**SOURCE EXCERPT**.
╔══

# Ryder Cup 2012



## jimho (Nov 19, 2011)

Greetings! For fellow golf fans anticipating the finale of the Ryder Cup, with the 12 deciding singles matches to begin in just about an hour, here are some tidbits to help bide the time. Based on results of the first two days, our simulation models at the Universityof Illinois at Chicago project Team USA to win the Sunday Singles 10 to 2, which let Team USA reclaim the cup with a total score of 20 to 8. While the actual pairings come close to “expectation” (over all permutations) for both teams (8.99 for USA and 2.90 for EU), there are optimal combinations which give 5 matches to EU (still not enough to retain the cup), and 7 to USA, respectively. In any case, our results predict that the final outcome should be decided before half the matches are completed which unfortunately must detract from the excitement created by EU's late surge and valiant efforts at the end of Saturday.

Jim Ho
UIC


----------



## C4shooter (Jul 7, 2010)

What a huge disappointment.
I kinda thought Irony would fall on the final 2 groups. Perhaps Stricker and Tiger were going to come through after getting their butts handed to them on the 1st two days. 3 days,; zero wins for Woods & Stricker.
I really feel like Kucher had the best opportunity but once again, the Euro's proved they like the world stage better than the USA.
U - Underachieving
S - Scared
A - Anxious

The prevent defense at it's best!


----------



## Big Hobbit (Nov 2, 2010)

I switched on last night hoping the Europeans would do enough so that the loss wouldn't be an embarrassing one. With an hour to go I though they might just do enough to steal a half, and even with the last two groups still out there it was still only a maybe.

Did Team USA fold? I don't think they did. I think the Europeans at the top of the order got points on the board early, which gave those below them the belief it could be done. Let's not forget the World Ranking positions of McIlroy, Donald, Westwood & Rose. Add in the stunning matchplay player Poulter is, the resurgence of Lawrie this year and glimpses of Garcia returning to form...

Pre-tournament I thought USA would win, and two days into it I was resigned to the Europeans receiving a real good trashing - maybe the older, more experienced heads further down the European team just had something the younger (brilliat) USA players haven't yet developed.

Gleneagles in two years time, giving more time for Team USA to mature, will be just as much a battle.


----------



## 373 (Jun 9, 2006)

I think it was just a role reversal. The first two days, the Euros played badly and the U.S. played well. Yesterday, the opposite happened to such an extent that the Euros came back to win. You can talk about the motivational factors all day, but these guys are so good I tend to feel like anyone of them could beat any other one of them on any given day. Yesterday, it just stacked up in the European teams favor. Turned into a great Ryder Cup after all.

╚══

**DATA SHOWN**.

╔══

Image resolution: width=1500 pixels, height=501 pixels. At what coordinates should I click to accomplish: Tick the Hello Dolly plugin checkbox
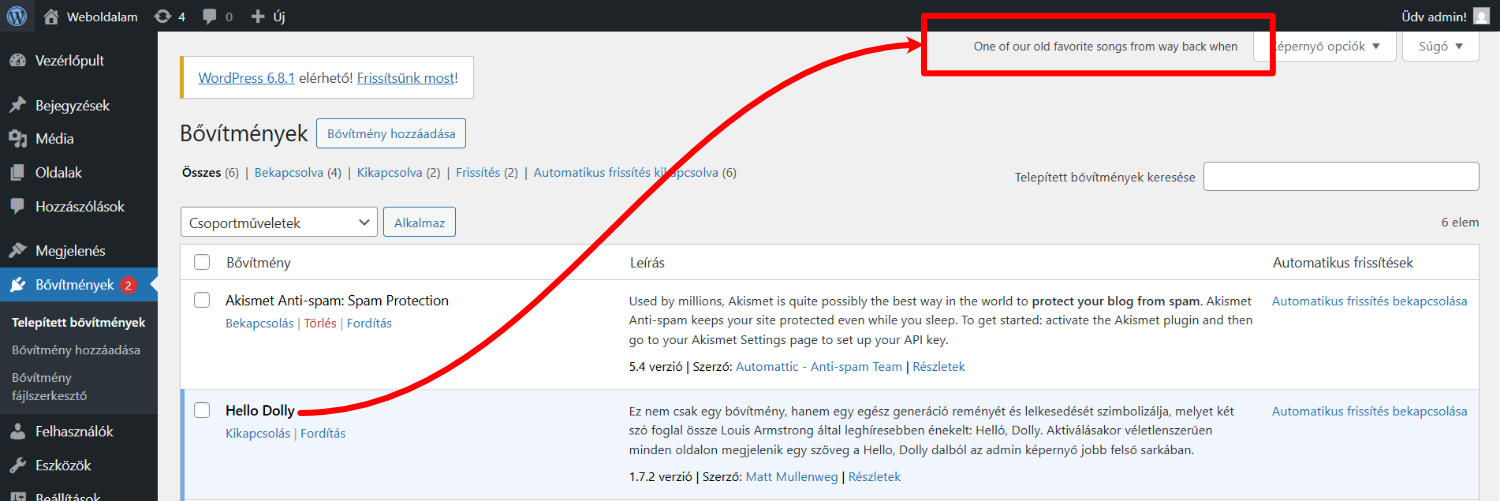click(x=202, y=410)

╚══

**TASKS TO PERFORM**.
A - According to the Ryder Cup thread, what final total score did the University of Illinois at Chicago simulation project for Team USA?
B - Output everything in the Ryder Cup thread from "## Big Hobbit" down to "only a maybe.".
C - List every golfer's surname that appears in the post by Big Hobbit in the Ryder Cup thread.

**ANSWERS GIVEN**.
A - 20 to 8

B -
## Big Hobbit (Nov 2, 2010)

I switched on last night hoping the Europeans would do enough so that the loss wouldn't be an embarrassing one. With an hour to go I though they might just do enough to steal a half, and even with the last two groups still out there it was still only a maybe.

C - McIlroy, Donald, Westwood, Rose, Poulter, Lawrie, Garcia